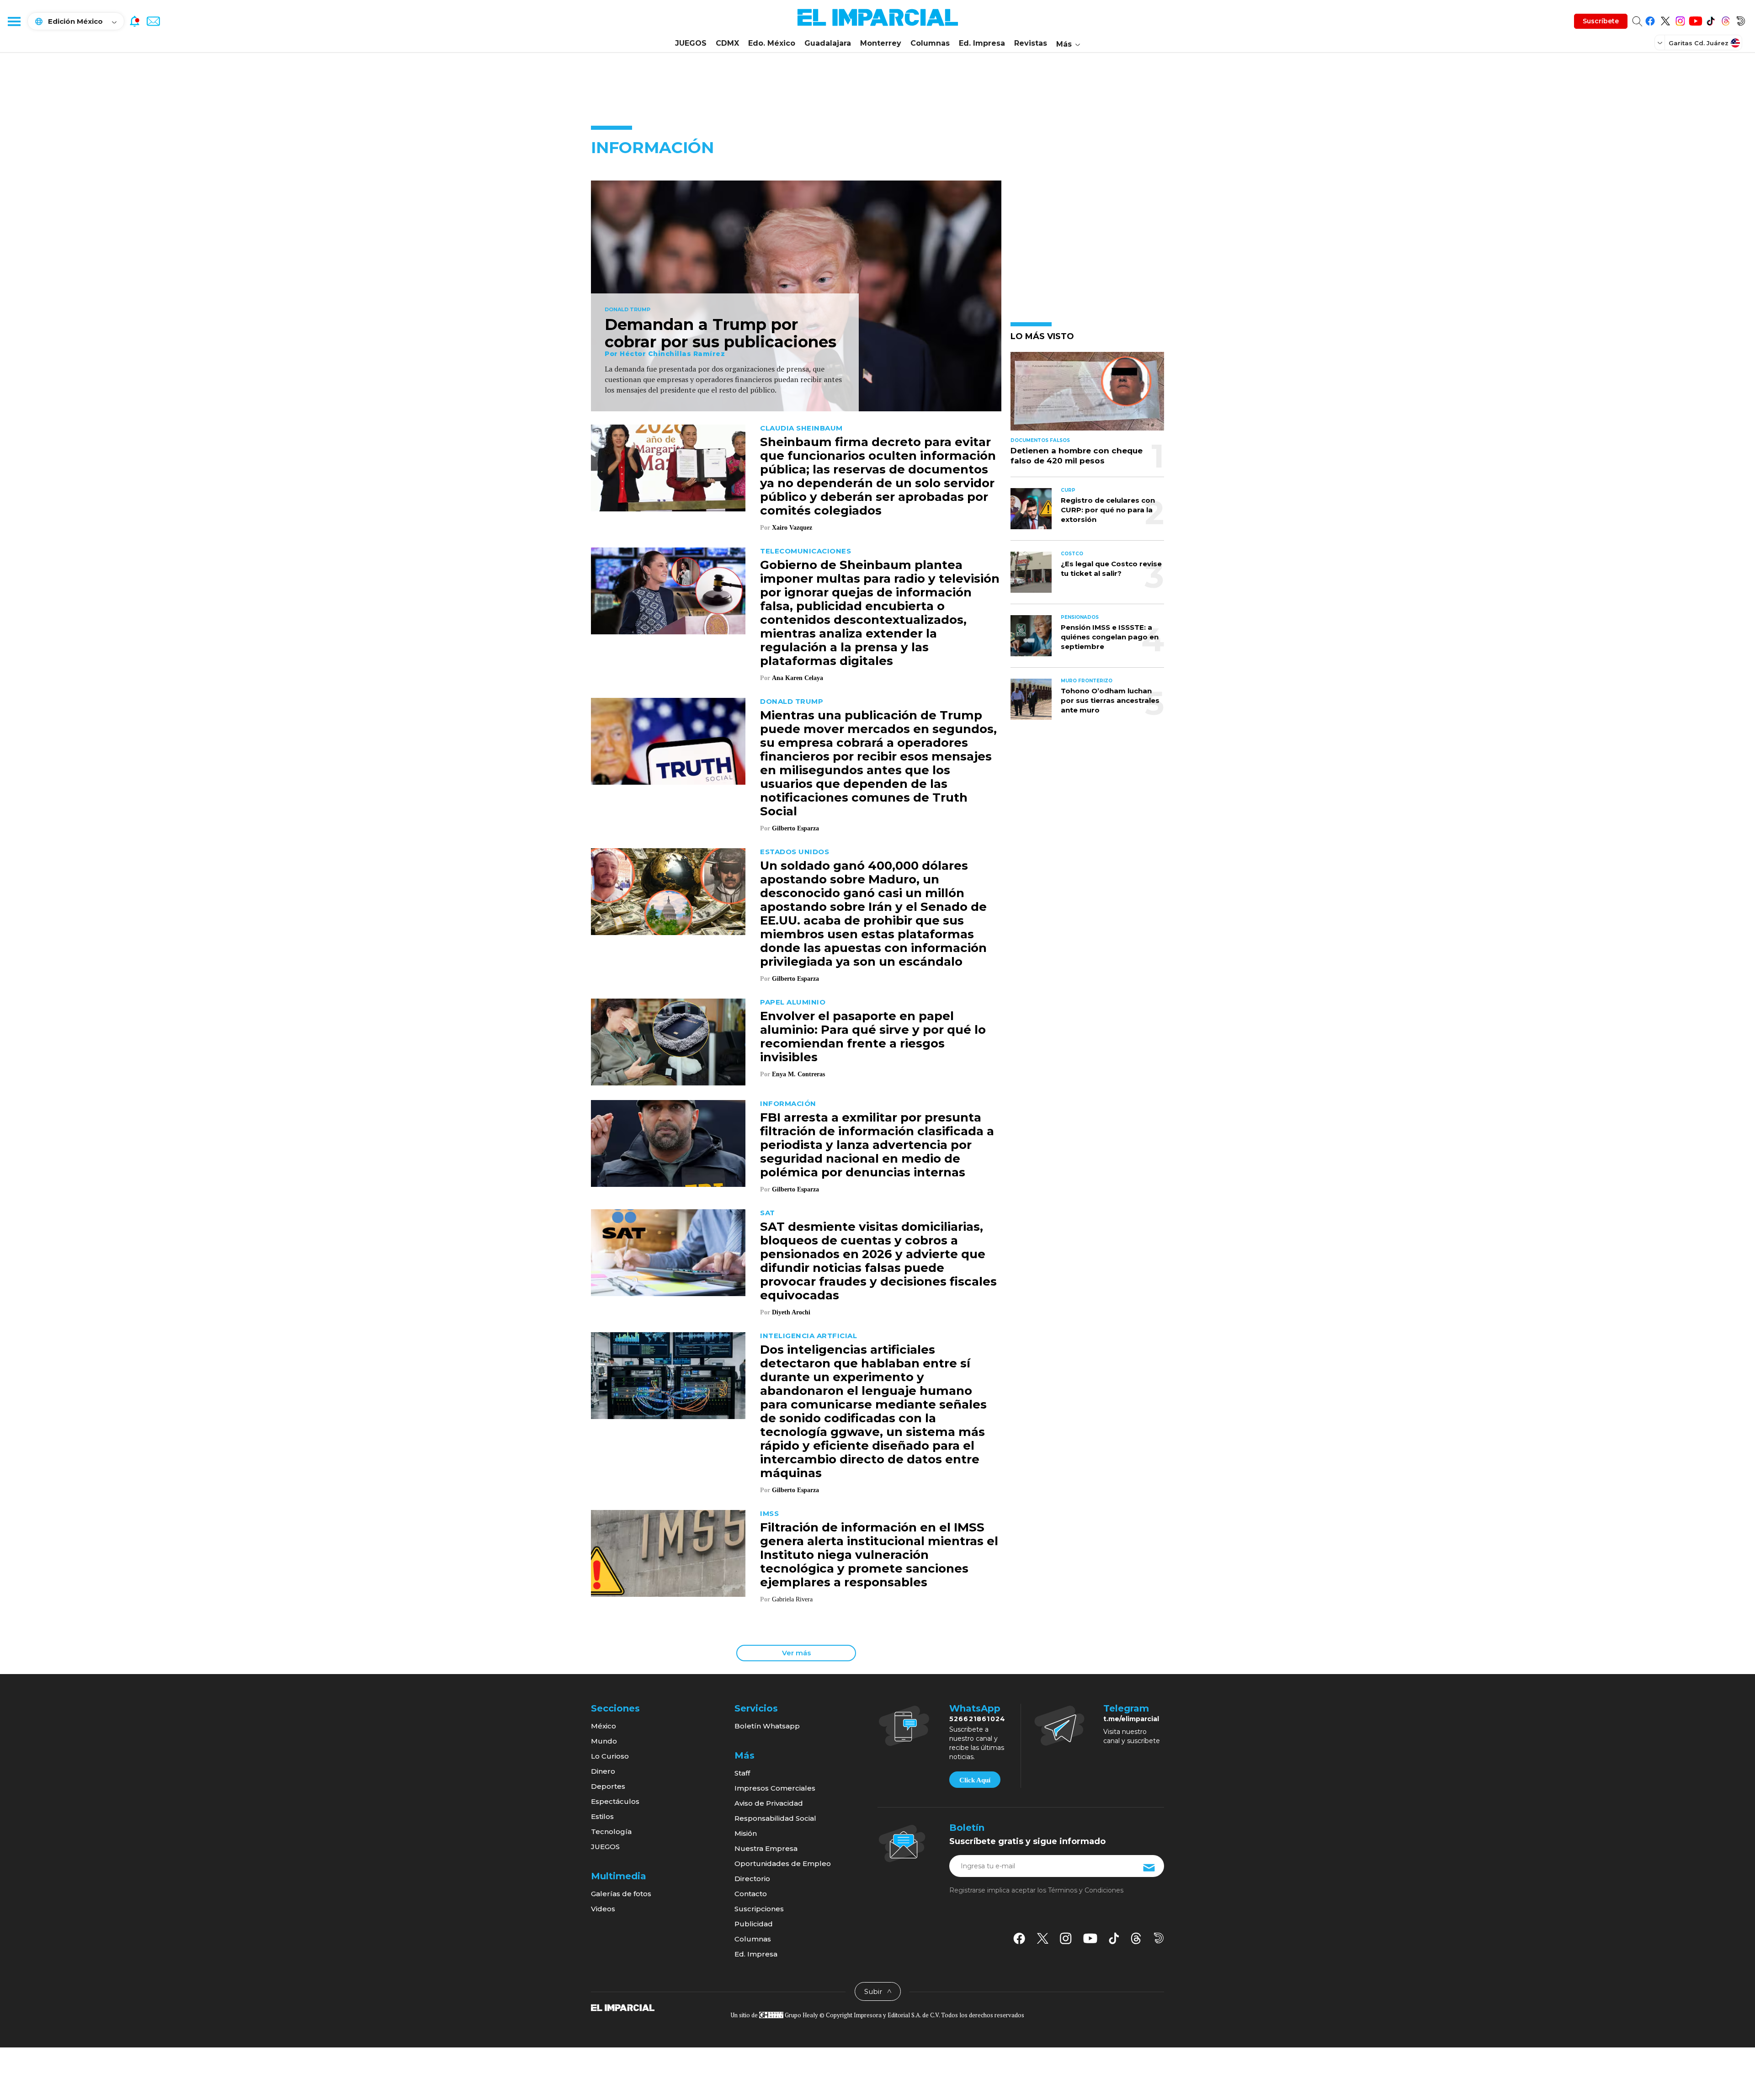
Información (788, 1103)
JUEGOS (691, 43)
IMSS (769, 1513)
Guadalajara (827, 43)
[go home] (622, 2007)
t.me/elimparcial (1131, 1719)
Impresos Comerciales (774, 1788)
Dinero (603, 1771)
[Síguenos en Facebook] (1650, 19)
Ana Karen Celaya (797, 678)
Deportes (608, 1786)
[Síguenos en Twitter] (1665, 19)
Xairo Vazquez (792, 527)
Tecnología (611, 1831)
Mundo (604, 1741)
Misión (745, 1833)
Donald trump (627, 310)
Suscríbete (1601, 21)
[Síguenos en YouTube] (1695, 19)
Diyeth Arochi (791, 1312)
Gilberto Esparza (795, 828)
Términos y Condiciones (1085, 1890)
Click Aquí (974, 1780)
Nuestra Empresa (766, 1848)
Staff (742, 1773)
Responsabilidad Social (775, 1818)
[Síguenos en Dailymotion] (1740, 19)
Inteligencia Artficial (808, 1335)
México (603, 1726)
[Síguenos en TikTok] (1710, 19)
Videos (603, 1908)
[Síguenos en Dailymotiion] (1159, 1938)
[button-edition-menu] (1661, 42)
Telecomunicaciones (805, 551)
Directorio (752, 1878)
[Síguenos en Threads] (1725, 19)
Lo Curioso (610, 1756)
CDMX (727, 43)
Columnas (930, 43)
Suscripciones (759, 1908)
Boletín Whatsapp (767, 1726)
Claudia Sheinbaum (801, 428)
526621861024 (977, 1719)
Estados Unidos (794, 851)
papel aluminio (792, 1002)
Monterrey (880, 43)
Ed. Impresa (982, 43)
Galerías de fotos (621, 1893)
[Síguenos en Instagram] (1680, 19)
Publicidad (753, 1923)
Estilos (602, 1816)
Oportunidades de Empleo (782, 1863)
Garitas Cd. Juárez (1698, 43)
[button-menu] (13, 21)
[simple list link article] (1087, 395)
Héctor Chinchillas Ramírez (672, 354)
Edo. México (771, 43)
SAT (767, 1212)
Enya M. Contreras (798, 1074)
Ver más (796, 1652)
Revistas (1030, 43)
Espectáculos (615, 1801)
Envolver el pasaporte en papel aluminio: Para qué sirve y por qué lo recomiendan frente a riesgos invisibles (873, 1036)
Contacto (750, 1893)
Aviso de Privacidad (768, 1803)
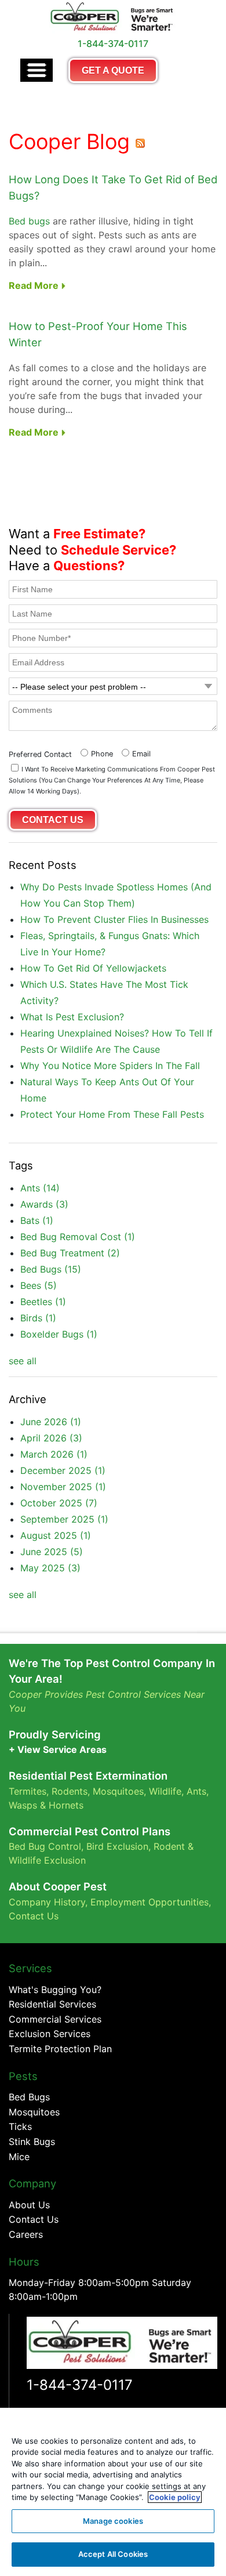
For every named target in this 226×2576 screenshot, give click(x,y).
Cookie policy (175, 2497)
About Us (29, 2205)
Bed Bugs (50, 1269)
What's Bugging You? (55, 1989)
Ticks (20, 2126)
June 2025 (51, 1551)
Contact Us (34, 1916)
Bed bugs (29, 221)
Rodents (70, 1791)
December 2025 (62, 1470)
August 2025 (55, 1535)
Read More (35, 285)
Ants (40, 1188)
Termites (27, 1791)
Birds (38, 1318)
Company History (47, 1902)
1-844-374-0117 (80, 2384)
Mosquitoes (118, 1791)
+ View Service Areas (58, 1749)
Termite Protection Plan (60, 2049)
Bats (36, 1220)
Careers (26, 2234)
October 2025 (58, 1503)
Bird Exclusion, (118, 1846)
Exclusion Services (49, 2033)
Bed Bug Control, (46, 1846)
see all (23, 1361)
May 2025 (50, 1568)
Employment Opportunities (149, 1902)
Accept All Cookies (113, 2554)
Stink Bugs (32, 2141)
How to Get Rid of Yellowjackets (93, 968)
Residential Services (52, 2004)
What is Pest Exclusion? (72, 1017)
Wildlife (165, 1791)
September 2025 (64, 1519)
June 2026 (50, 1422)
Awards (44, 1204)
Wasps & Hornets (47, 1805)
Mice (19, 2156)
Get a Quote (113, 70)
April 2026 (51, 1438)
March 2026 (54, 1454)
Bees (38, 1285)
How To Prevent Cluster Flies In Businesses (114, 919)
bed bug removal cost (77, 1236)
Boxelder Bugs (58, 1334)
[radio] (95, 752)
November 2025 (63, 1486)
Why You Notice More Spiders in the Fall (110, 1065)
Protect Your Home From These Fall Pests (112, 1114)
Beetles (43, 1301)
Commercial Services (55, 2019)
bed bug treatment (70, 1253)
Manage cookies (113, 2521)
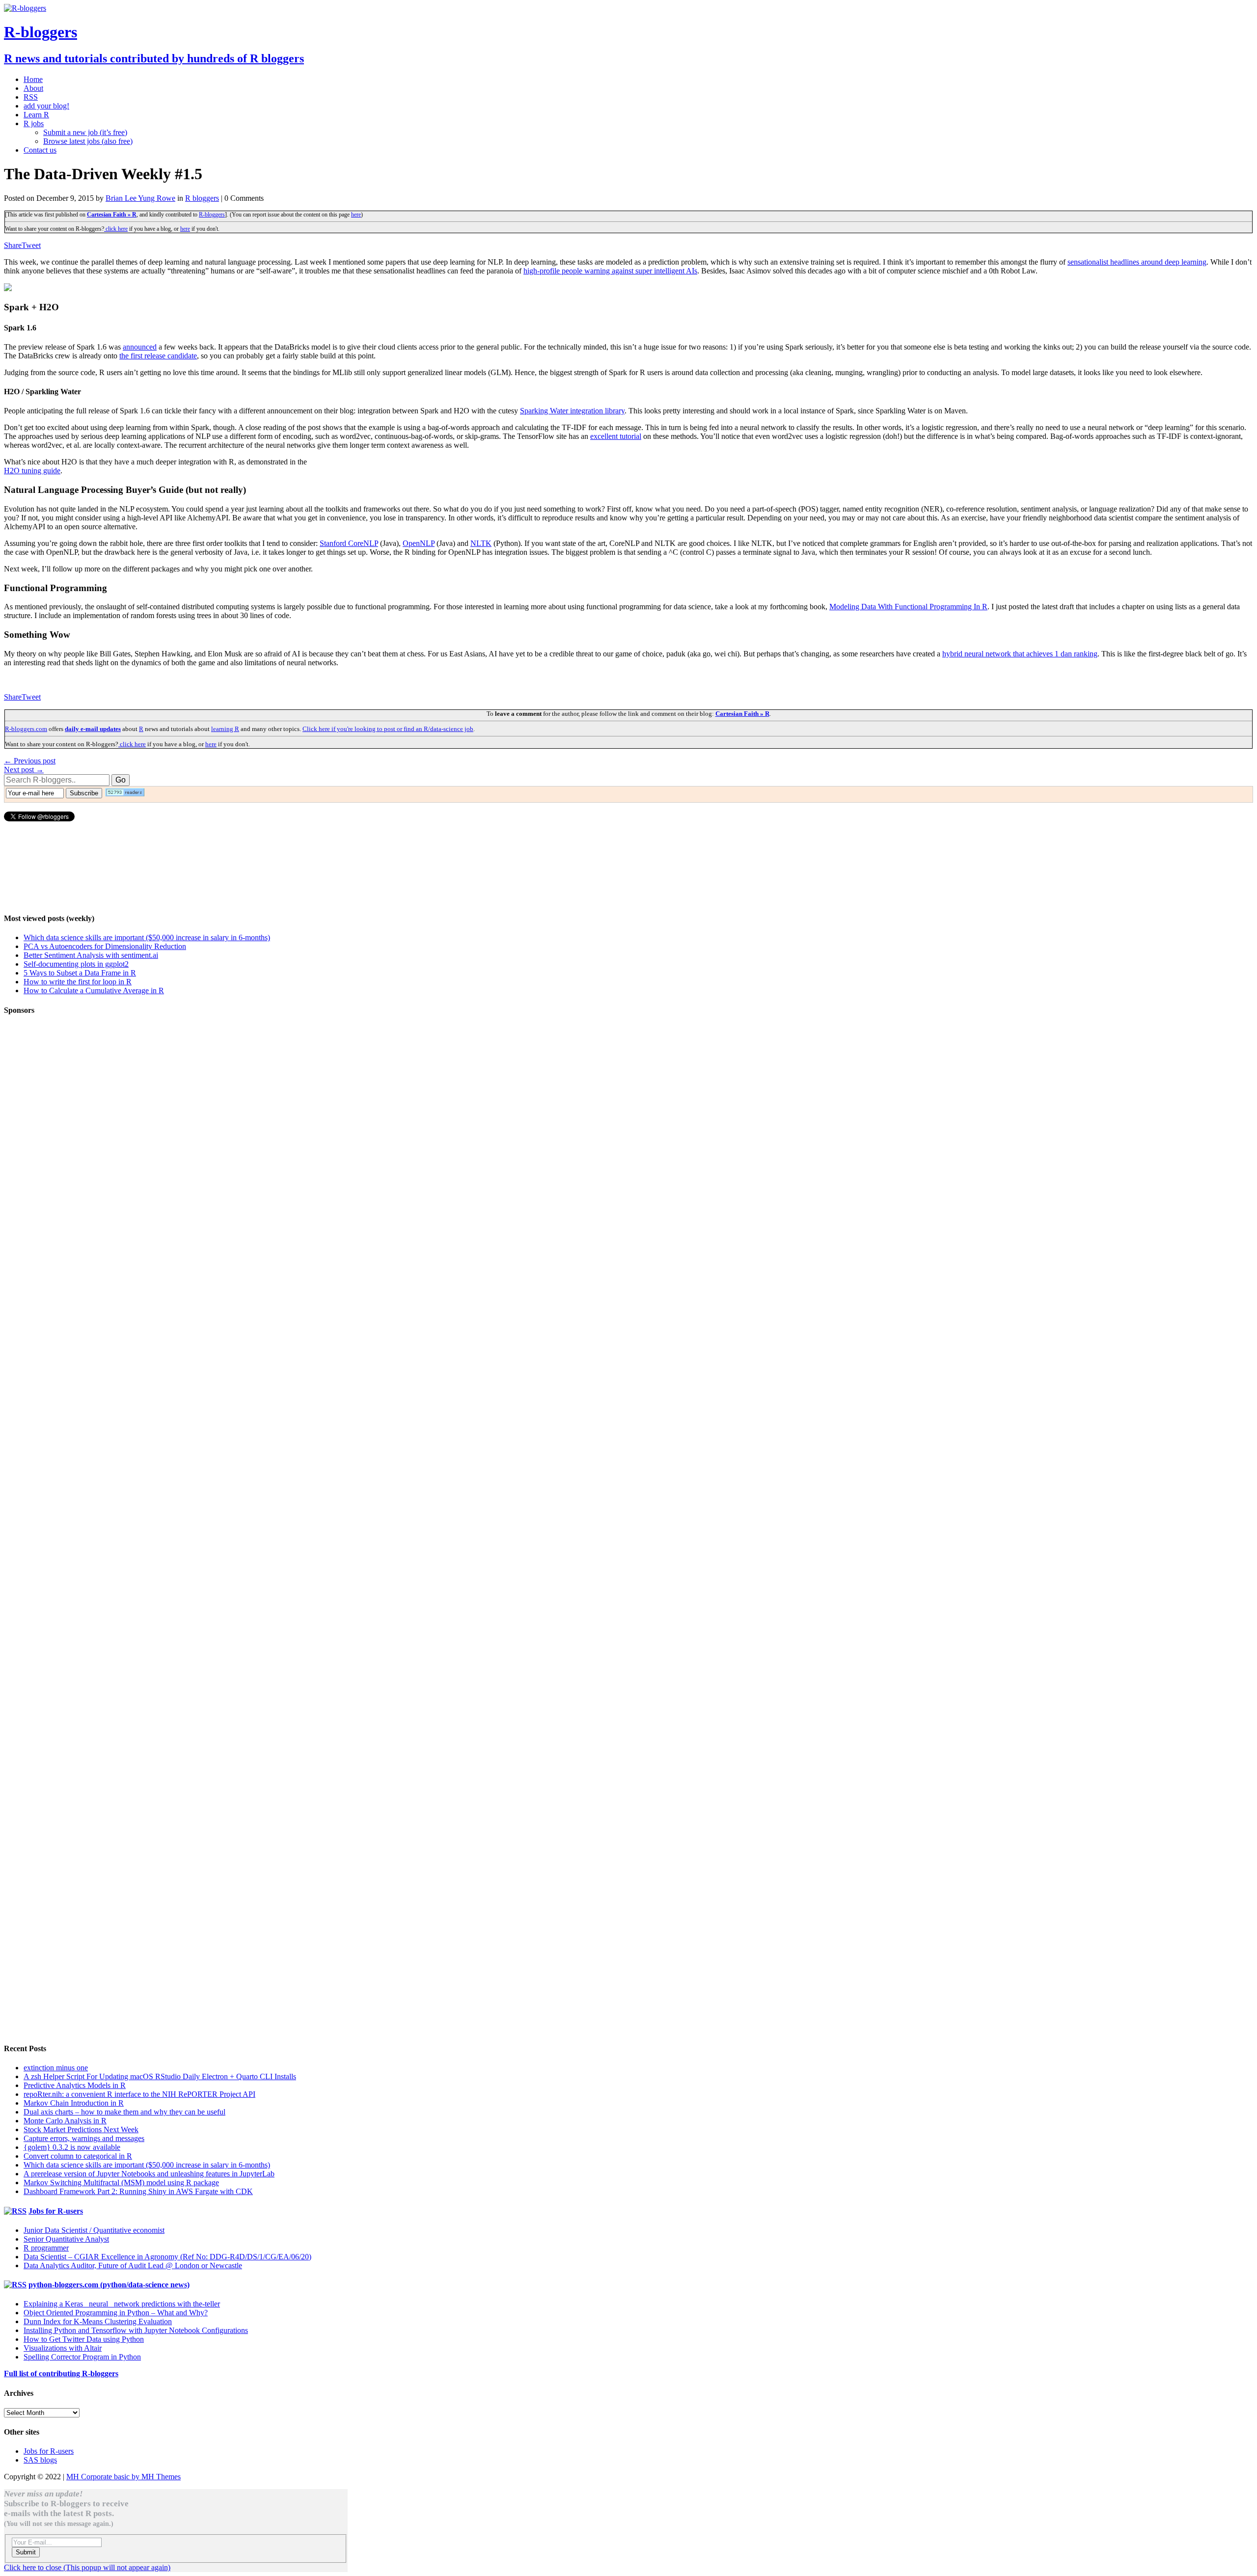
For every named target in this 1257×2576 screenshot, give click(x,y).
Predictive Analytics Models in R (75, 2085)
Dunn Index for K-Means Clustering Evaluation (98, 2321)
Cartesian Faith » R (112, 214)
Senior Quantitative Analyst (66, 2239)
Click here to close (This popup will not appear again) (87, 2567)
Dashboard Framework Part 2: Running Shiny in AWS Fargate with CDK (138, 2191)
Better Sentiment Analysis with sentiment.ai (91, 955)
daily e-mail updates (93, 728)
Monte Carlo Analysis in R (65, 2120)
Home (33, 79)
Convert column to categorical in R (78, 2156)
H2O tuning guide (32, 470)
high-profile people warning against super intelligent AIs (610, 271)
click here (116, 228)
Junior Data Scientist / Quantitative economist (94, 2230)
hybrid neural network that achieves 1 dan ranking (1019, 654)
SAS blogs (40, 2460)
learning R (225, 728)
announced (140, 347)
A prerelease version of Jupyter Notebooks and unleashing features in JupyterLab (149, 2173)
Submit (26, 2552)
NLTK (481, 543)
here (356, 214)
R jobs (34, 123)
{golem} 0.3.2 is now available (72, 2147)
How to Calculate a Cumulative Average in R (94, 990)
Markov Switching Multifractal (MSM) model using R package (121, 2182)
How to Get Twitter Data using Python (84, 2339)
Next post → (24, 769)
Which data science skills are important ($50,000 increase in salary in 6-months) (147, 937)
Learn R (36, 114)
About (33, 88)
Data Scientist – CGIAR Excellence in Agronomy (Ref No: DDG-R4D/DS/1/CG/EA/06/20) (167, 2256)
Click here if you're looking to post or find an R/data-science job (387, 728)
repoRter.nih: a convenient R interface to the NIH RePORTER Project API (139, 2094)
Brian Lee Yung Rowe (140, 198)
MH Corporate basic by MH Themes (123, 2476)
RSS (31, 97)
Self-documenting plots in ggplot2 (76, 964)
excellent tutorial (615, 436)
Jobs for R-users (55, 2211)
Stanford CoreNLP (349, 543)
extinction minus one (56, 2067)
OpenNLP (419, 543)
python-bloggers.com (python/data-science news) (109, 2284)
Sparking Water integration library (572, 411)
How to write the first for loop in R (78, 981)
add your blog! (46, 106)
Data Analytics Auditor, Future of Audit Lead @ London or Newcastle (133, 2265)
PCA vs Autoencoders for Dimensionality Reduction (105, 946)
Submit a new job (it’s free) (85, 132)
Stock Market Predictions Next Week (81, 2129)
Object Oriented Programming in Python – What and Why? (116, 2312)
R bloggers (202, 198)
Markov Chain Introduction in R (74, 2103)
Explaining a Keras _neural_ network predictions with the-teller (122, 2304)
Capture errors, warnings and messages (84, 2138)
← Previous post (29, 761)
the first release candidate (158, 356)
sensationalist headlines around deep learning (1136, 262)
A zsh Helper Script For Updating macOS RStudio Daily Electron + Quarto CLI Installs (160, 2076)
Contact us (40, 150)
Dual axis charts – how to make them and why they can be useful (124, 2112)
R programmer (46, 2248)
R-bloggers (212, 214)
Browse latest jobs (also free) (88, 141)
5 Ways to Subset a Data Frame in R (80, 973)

───

### What is being asked
Above are the records; from them, give again exactly the lines from the one containing "Click Aquí (974, 1780)" through the one containing "Telecomunicaciones (805, 551)", both included.

### Exercise solution
Click Aquí (974, 1780)
Nuestra Empresa (766, 1848)
Staff (742, 1773)
Responsabilidad Social (775, 1818)
[Síguenos en Dailymotion] (1740, 19)
Inteligencia Artficial (808, 1335)
México (603, 1726)
[Síguenos en TikTok] (1710, 19)
Videos (603, 1908)
[Síguenos en Dailymotiion] (1159, 1938)
[button-edition-menu] (1661, 42)
Telecomunicaciones (805, 551)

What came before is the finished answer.